Адамберг не решался спросить, жива ли маленькая Шарм. Он поглядывал по сторонам, но не мог узнать ее среди котят, которые в полутьме разгуливали вокруг. «Я убил маленькую кошку. Просто придавил сапогом. Кровища во все стороны брызнула».
— Как у тебя дела, нормально? — через силу проговорил он.
— Почти.
— То есть?
— Мария нашла в кустах тайник с пивом. Теперь надо искать для него другое место.
Один из котят, переваливаясь, проходил мимо и натолкнулся на колено Адамберга. Комиссар взял его в руки и заглянул в узкие, как щелки, глаза.
— Шарм, — сказал он. — Это она?
— Не узнаешь? А ведь это ты произвел ее на свет.
— Ну да. Само собой.
— До чего же ты бестолковый, ей-богу, — сказал Лусио, качая головой.
— Понимаешь, я волновался за нее. Мне приснился скверный сон.
— Расскажи, hombre.
— Не хочу.
— Тебе снилось, что кругом темно, а?
— Да.
В течение двух следующих дней Адамберг был практически недоступен.
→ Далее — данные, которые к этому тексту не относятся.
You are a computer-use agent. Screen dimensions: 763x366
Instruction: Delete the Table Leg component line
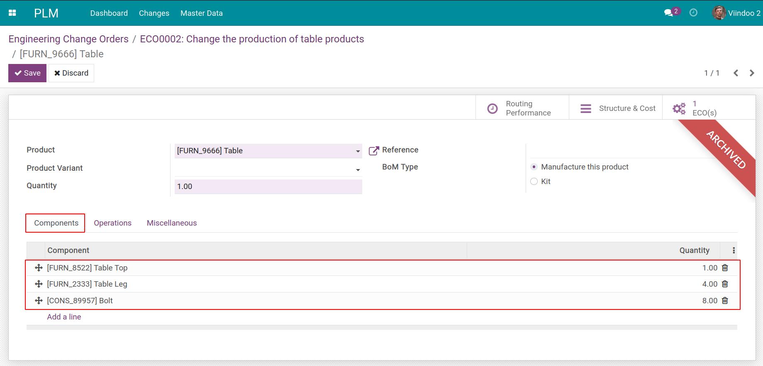(x=725, y=284)
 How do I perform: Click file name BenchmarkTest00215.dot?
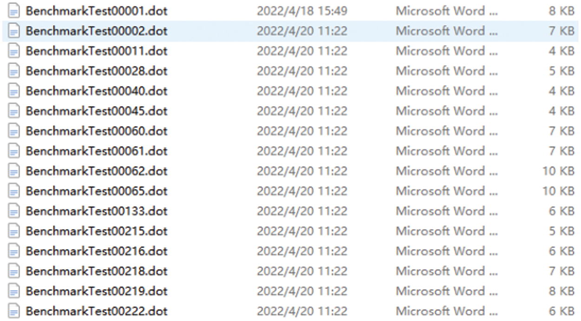click(x=96, y=231)
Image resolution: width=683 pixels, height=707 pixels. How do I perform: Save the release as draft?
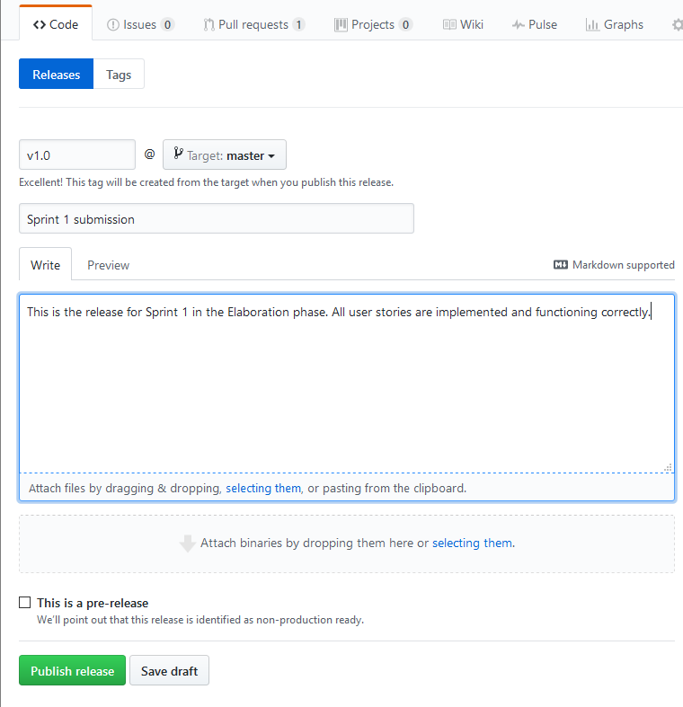click(169, 671)
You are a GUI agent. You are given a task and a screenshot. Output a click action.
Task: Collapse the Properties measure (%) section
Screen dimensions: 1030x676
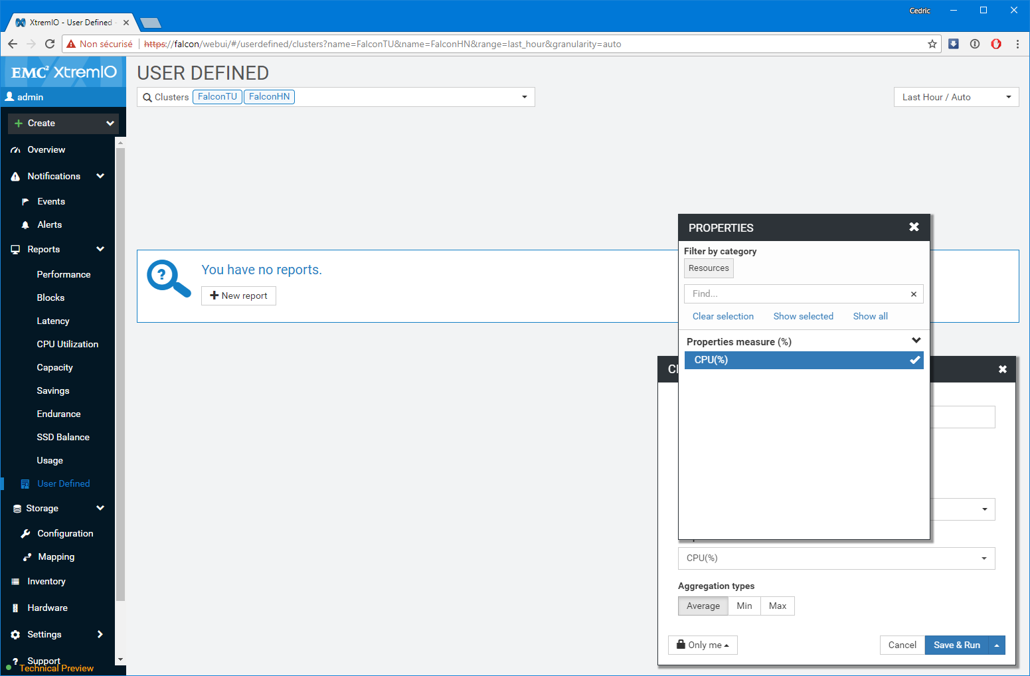click(916, 341)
Он забегал в Контору всего на несколько минут, звонил по телефону, просматривал оставленные для него сообщения, а затем исчезал. Однако он все же показался доктору Жослену — по поводу шума в ушах. Доктор засунул пальцы ему в уши и сказал, что все в порядке. Но потом констатировал, что Адамберг пережил такой шок, от которого человек может разлететься на мелкие осколки, смертельный стресс, верно ведь? Впрочем, отметил он с удивлением, душевная рана уже почти зарубцевалась.
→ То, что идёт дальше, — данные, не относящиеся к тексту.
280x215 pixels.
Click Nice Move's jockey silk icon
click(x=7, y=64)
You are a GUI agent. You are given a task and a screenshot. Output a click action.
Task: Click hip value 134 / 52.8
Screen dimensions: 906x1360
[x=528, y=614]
Человек с золотыми пальцами исцелил Адамберга: к шуму улицы больше не примешивался назойливый писк, вроде того, который слышишь под высоковольтной линией. Он немного побродил по городу, наслаждаясь этим новым ощущением. Потом опять занялся делом — поисками Арнольда Паоле. От отца Жермена пока ничего добиться не удалось, он категорически отказывался сообщать какие-либо факты из своей родословной и по закону имел на это полное право. А его настоящее имя, Шарль Лефевр, было настолько распространенным, что Данглар после нескольких неудачных попыток потерял надежду отыскать его предков. Впечатление, которое он произвел на Данглара, подтверждало слова Вейренка: резкий, властный человек, наделенный большой физической силой, кого-то отпугивающей, а кого-то, быть может, и завораживающей. Такая личность вряд ли привлечет симпатии взрослых, зато наверняка вызовет восторг у сопляков из церковного хора. Адамберг выслушал доклад Данглара с рассеянным видом: как всегда, подозрительность майора казалась ему чрезмерной.